#### [ACTION ITEM]
Set the records down again in full, exactly as they are, apart from the images.

(Stored records)
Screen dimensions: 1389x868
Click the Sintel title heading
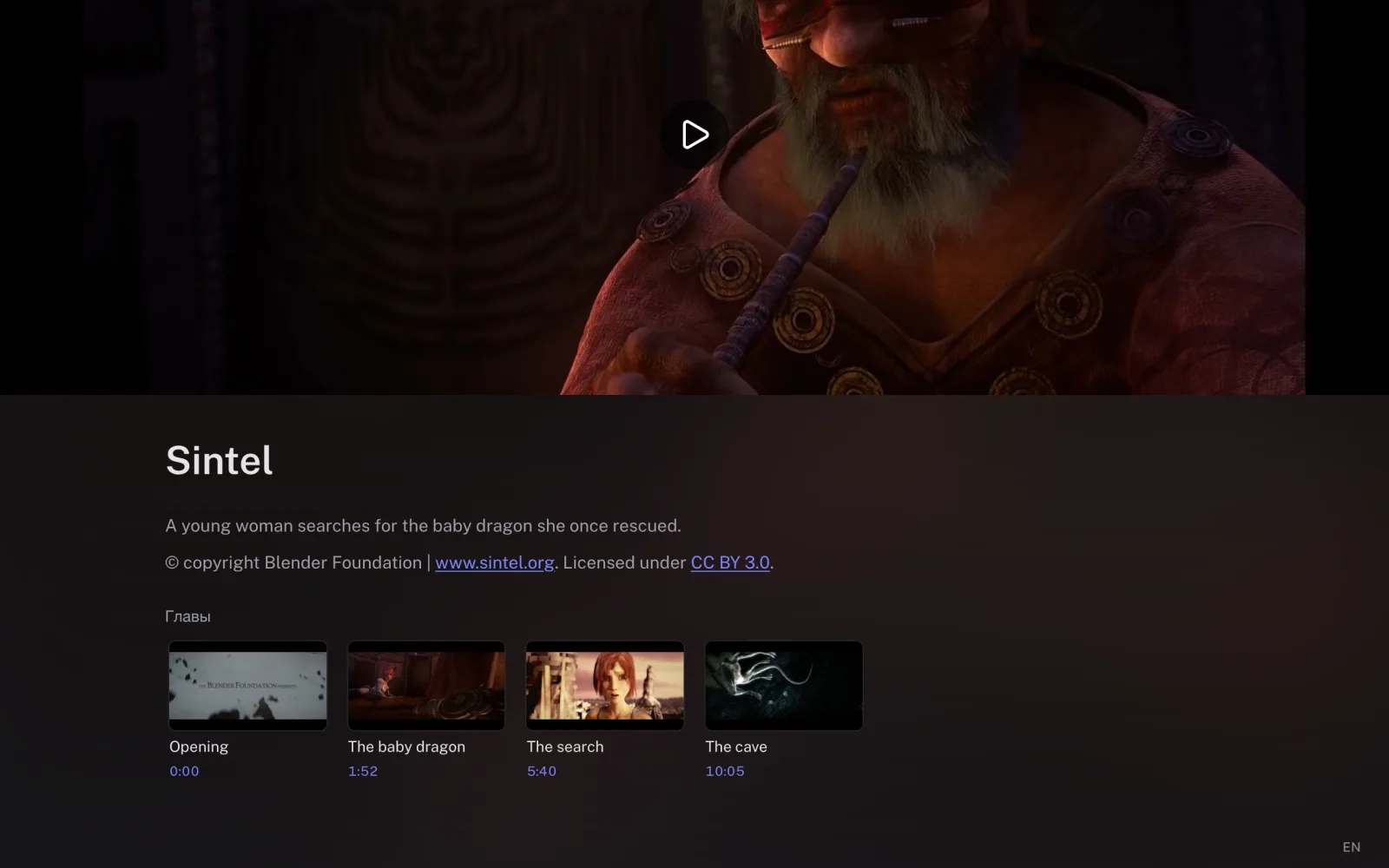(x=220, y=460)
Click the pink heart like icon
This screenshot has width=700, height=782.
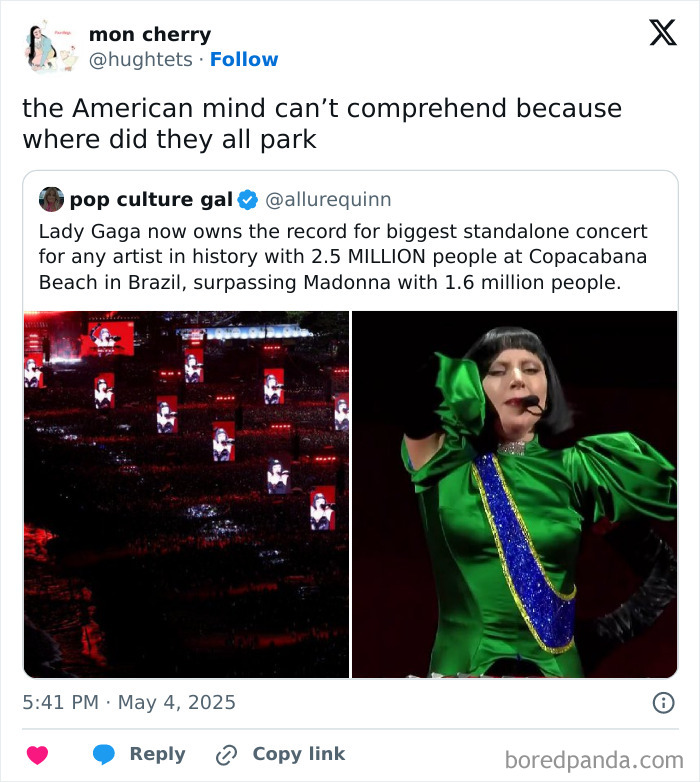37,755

#### [SOLUTION TO THIS EXERCISE]
Screen dimensions: 1389x868
Click the Sintel title heading
(x=220, y=460)
Click the pink heart like icon
This screenshot has width=700, height=782.
37,755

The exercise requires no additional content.